» **Problem to work on**
Below is a set of records. Repeat all of them exactly.

» **The data**
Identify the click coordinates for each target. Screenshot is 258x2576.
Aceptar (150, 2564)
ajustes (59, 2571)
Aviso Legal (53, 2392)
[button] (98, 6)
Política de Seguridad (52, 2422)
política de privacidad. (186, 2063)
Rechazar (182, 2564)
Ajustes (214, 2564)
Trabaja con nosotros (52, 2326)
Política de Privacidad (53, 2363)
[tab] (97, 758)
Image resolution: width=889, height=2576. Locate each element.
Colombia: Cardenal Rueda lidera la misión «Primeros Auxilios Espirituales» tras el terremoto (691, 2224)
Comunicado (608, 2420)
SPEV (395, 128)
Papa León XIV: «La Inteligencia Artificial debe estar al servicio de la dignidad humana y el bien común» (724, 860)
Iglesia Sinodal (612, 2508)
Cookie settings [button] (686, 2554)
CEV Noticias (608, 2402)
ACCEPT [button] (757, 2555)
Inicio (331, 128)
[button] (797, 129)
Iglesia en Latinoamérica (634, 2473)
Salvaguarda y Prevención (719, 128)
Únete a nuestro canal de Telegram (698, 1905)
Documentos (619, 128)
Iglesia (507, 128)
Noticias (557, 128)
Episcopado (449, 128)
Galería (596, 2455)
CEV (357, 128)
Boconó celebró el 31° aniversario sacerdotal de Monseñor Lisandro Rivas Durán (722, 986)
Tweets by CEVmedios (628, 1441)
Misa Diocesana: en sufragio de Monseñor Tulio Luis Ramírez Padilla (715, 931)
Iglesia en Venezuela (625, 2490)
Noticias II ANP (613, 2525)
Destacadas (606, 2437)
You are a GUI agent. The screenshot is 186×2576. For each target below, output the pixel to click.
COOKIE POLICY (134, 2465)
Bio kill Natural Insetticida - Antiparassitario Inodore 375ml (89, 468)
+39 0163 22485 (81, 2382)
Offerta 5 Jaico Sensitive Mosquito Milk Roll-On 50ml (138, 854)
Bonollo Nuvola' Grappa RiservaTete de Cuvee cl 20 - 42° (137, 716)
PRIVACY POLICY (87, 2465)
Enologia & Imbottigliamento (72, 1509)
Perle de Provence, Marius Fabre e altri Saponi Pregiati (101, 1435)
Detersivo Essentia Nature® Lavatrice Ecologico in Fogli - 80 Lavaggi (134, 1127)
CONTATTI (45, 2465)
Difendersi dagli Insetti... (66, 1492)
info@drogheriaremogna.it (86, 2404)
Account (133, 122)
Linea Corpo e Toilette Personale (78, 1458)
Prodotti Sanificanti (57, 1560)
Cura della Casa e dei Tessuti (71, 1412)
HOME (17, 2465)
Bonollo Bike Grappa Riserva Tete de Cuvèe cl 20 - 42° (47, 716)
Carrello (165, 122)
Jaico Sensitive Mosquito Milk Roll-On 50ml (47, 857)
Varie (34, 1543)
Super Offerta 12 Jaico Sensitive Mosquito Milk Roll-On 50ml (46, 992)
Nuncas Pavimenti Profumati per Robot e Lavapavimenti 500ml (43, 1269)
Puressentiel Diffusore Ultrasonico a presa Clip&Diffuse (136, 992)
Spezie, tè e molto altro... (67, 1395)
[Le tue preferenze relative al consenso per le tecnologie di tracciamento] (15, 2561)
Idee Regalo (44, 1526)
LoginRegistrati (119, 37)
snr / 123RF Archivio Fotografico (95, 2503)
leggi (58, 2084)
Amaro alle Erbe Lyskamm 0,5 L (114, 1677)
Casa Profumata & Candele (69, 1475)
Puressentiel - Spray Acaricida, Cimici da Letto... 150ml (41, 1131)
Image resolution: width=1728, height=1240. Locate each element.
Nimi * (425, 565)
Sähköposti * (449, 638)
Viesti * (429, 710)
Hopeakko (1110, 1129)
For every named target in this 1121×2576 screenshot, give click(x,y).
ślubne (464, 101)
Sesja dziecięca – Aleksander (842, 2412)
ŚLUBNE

» **Finished exercise**
Identify the click coordinates for each target. Screenshot is 258x2576.
Aceptar (150, 2564)
ajustes (59, 2571)
Aviso Legal (53, 2392)
[button] (98, 6)
Política de Seguridad (52, 2422)
política de privacidad. (186, 2063)
Rechazar (182, 2564)
Ajustes (214, 2564)
Trabaja con nosotros (52, 2326)
Política de Privacidad (53, 2363)
[tab] (97, 758)
Image resolution: width=889, height=2576. Locate each element.
Colombia: Cardenal Rueda lidera la misión «Primeros Auxilios Espirituales» tras el terremoto (691, 2224)
Comunicado (608, 2420)
SPEV (395, 128)
Papa León XIV: «La Inteligencia Artificial debe estar al servicio de la dignidad humana y el bien común» (724, 860)
Iglesia Sinodal (612, 2508)
Cookie settings [button] (686, 2554)
CEV Noticias (608, 2402)
ACCEPT [button] (757, 2555)
Inicio (331, 128)
[button] (797, 129)
Iglesia en Latinoamérica (634, 2473)
Salvaguarda y Prevención (719, 128)
Únete a nuestro canal de Telegram (698, 1905)
Documentos (619, 128)
Iglesia (507, 128)
Noticias (557, 128)
Episcopado (449, 128)
Galería (596, 2455)
CEV (357, 128)
Boconó celebró el 31° aniversario sacerdotal de Monseñor Lisandro Rivas Durán (722, 986)
Tweets by CEVmedios (628, 1441)
Misa Diocesana: en sufragio de Monseñor Tulio Luis Ramírez Padilla (715, 931)
Iglesia en Venezuela (625, 2490)
Noticias II ANP (613, 2525)
Destacadas (606, 2437)
You are a GUI agent. The screenshot is 186×2576. For each target below, output the pixel to click.
COOKIE POLICY (134, 2465)
Bio kill Natural Insetticida - Antiparassitario Inodore 375ml (89, 468)
+39 0163 22485 (81, 2382)
Offerta 5 Jaico Sensitive Mosquito Milk Roll-On 50ml (138, 854)
Bonollo Nuvola' Grappa RiservaTete de Cuvee cl 20 - 42° (137, 716)
PRIVACY POLICY (87, 2465)
Enologia & Imbottigliamento (72, 1509)
Perle de Provence, Marius Fabre e altri Saponi Pregiati (101, 1435)
Detersivo Essentia Nature® Lavatrice Ecologico in Fogli - 80 Lavaggi (134, 1127)
CONTATTI (45, 2465)
Difendersi dagli Insetti... (66, 1492)
info@drogheriaremogna.it (86, 2404)
Account (133, 122)
Linea Corpo e Toilette Personale (78, 1458)
Prodotti Sanificanti (57, 1560)
Cura della Casa e dei Tessuti (71, 1412)
HOME (17, 2465)
Bonollo Bike Grappa Riserva Tete de Cuvèe cl 20 - 42° (47, 716)
Carrello (165, 122)
Jaico Sensitive Mosquito Milk Roll-On 50ml (47, 857)
Varie (34, 1543)
Super Offerta 12 Jaico Sensitive Mosquito Milk Roll-On 50ml (46, 992)
Nuncas Pavimenti Profumati per Robot e Lavapavimenti 500ml (43, 1269)
Puressentiel Diffusore Ultrasonico a presa Clip&Diffuse (136, 992)
Spezie, tè e molto altro... (67, 1395)
[Le tue preferenze relative al consenso per le tecnologie di tracciamento] (15, 2561)
Idee Regalo (44, 1526)
LoginRegistrati (119, 37)
snr / 123RF Archivio Fotografico (95, 2503)
leggi (58, 2084)
Amaro alle Erbe Lyskamm 0,5 L (114, 1677)
Casa Profumata & Candele (69, 1475)
Puressentiel - Spray Acaricida, Cimici da Letto... 150ml (41, 1131)
Image resolution: width=1728, height=1240. Locate each element.
Nimi * (425, 565)
Sähköposti * (449, 638)
Viesti * (429, 710)
Hopeakko (1110, 1129)
For every named target in this 1121×2576 screenshot, give click(x,y).
ślubne (464, 101)
Sesja dziecięca – Aleksander (842, 2412)
ŚLUBNE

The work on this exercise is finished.